Death and the Maiden

August 11, 2015 | By | 1 Reply More

★★★★☆   Painfully poignant

The Royal Scots Club (Venue 241) Mon 11 – Sat 15 Aug 2015

Emotionally charged, Edinburgh Graduate Theatre Group’s production of Death and the Maiden is poignant, gripping and full of pain.

Written by Chilean playwright Ariel Dorfman in 1990, Death and the Maiden was a gift to his transitioning country when he returned after 17 years in exile. As you’d expect, it packs a powerful punch exploring the nature of political imprisonment, as well as the pain, hurt and scarring that accompanies it.

Rhiannon King and Gregor Haddow in rehearsal. Photo Judith Fieldhouse

Rhiannon King and Gregor Haddow in rehearsal. Photo Judith Fieldhouse

Opening with a distraught and fearful woman hiding in her home, we are first introduced to Paulina (Rhiannon King). King shows us genuine fear and suspicion when her husband, Gerardo (Gregor Haddow) returns home late, and with Roberto (Chris Pearson), a friendly gentleman that helps him on the way home.

- [ENTRIES PROVIDED]:

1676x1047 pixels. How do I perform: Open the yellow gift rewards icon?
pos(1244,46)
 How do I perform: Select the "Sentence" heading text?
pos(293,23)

==

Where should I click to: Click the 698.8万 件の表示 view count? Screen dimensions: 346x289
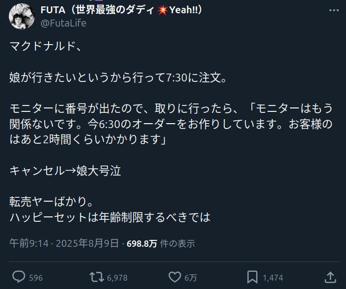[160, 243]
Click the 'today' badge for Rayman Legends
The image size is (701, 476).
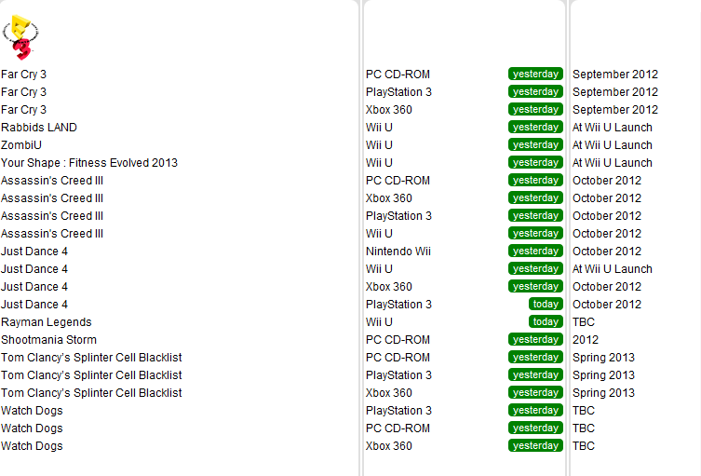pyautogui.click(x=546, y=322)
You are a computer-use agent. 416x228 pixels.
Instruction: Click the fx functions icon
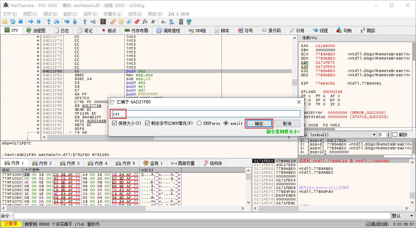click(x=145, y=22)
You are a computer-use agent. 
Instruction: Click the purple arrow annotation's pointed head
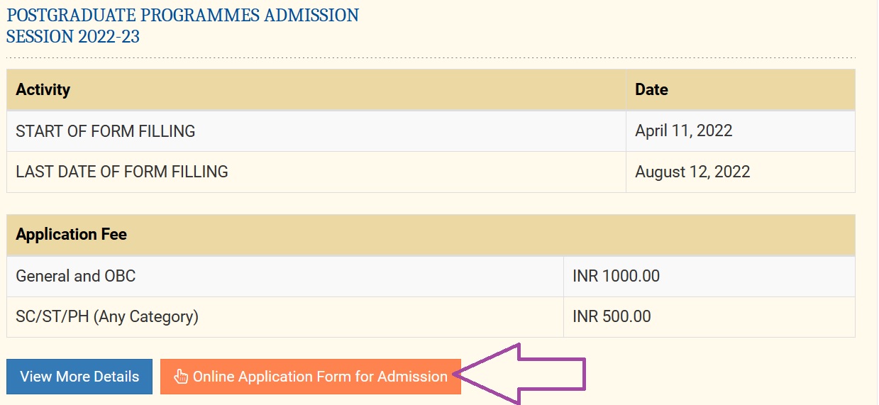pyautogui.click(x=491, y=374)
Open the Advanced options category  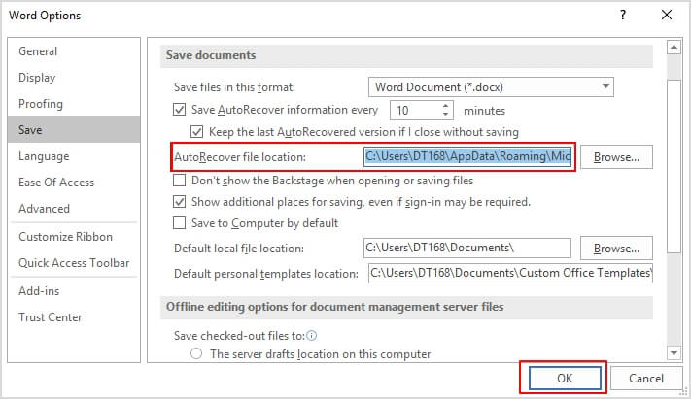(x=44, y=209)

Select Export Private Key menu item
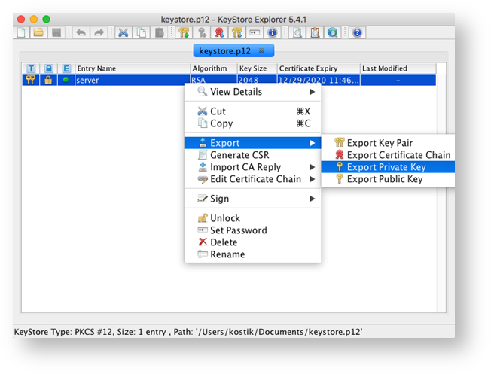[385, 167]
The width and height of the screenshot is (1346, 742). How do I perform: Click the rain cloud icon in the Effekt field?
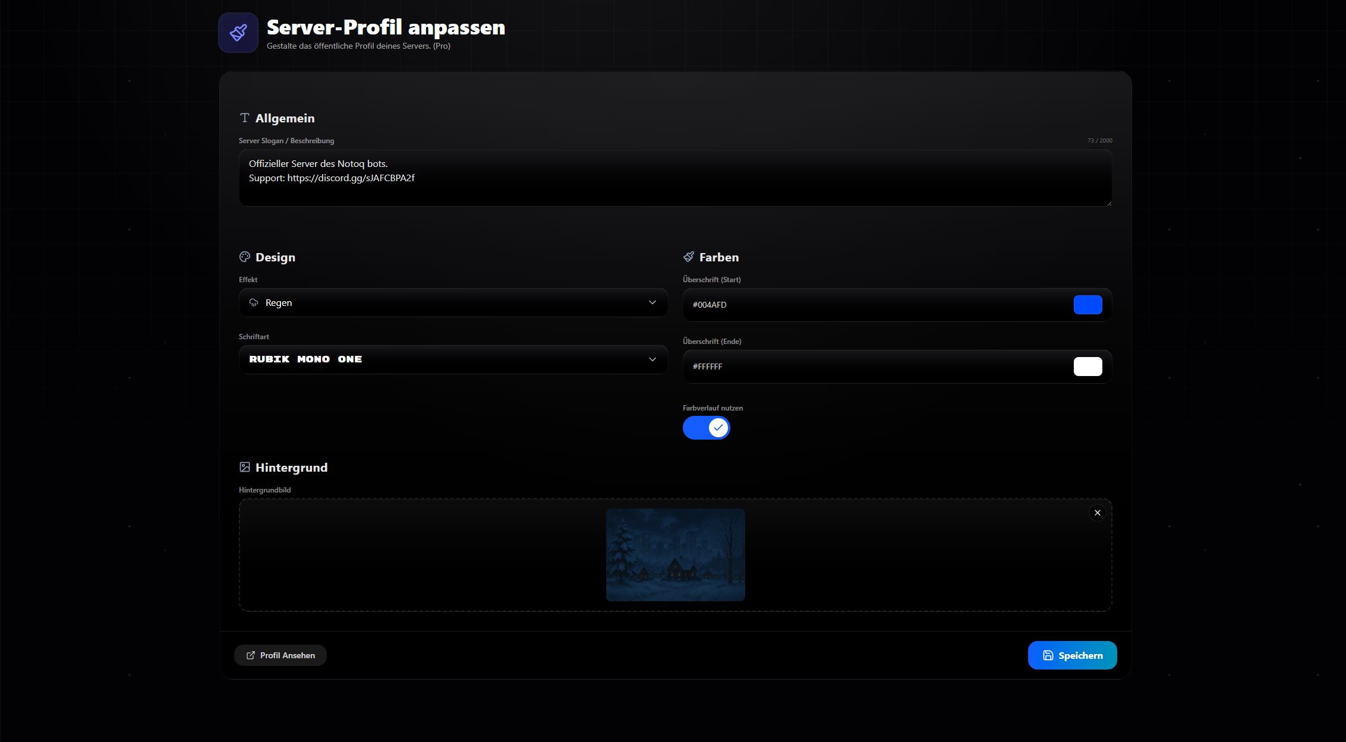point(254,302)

...

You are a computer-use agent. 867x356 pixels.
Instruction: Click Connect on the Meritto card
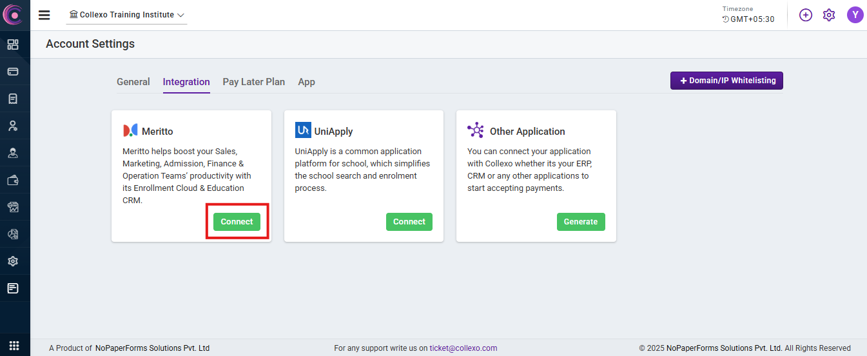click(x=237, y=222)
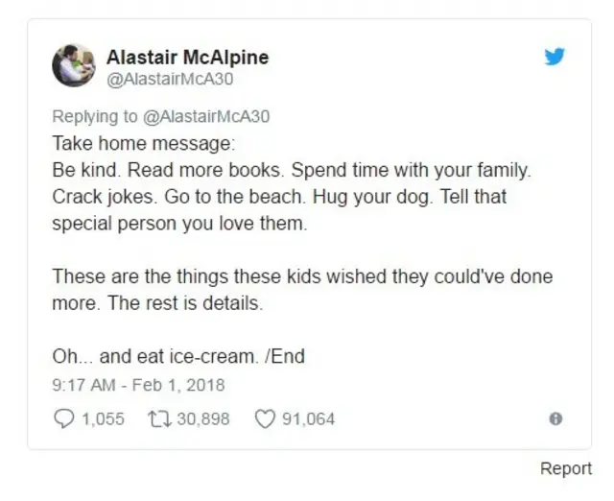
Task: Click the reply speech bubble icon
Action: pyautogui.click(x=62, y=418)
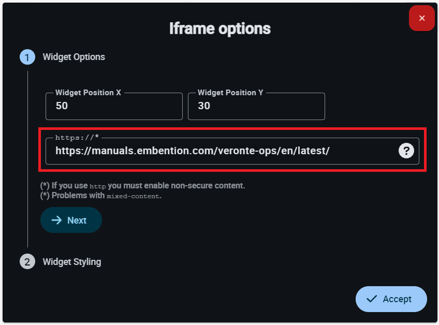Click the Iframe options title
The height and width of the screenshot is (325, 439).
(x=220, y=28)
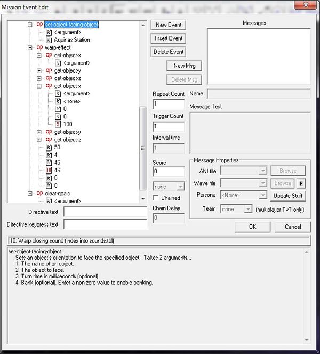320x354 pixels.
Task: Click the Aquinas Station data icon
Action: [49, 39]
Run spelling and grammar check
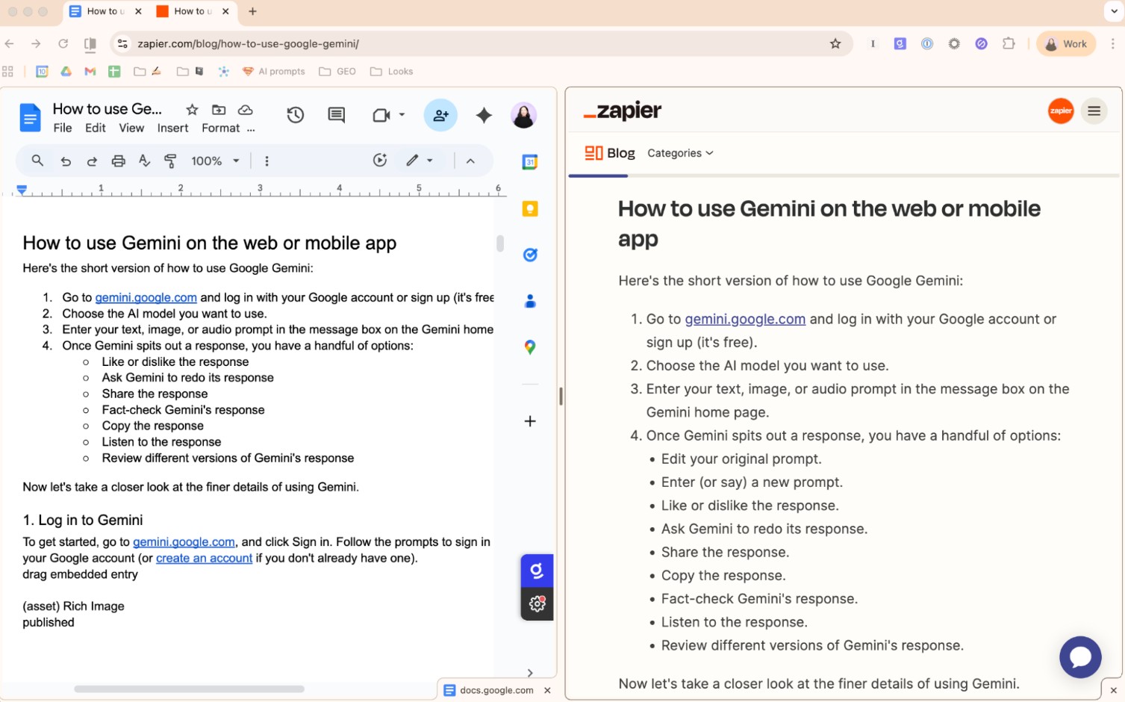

- [THE PROBLEM]:
Continue the review of the Edinburgh Graduate Theatre Group's production of Death and the Maiden, starting right after its last sentence.

- [OUTPUT]:
Paulina was a former political prisoner, subjected to rape and torture at the hands of unknown oppressors. 15 years later, she remains a shell of a woman, unable to live without her fear. She longs to release her fear and anger, she longs to be able to listen to Schubert again without physical sickness. But Schubert’s composition Death and the Maiden, played during her repeated rapes, forever haunts her.

She believes, almost completely, that Roberto is the sadistic doctor who assisted with her torture and repeatedly raped her during her ordeal. She recognises his voice, his skin and his smell. And she’s convincing – enough to persuade the level-headed Gerardo to undertake a home trial of sorts.

evocative production

So much so that what unfolds is either a traumatising confession of a heinous man or a abhorrent crime against an innocent one. Dorfman’s clever script and Claire Wood’s careful direction combine here to provided an evocative production exploring the nature of pain, resilience and the potential for the oppressed to become the oppressor.

The small cast play their parts well, making it easy to relate to both sides of the story. There may have been a few first night stumbles here and there, but they can be easily forgiven. The production leaves a level of uncertainty over whether what transpires is evidence of Roberto’s guilt or Paulina’s paranoia – echoing the trials to uncover transgressions that could have occurred under any dictatorship.

There’s so much tension in Death and the Maiden that it leaves unresolved and thought-provoking questions. This is a show that will really make you think about the nature of truth and justice, and leave you with a chill.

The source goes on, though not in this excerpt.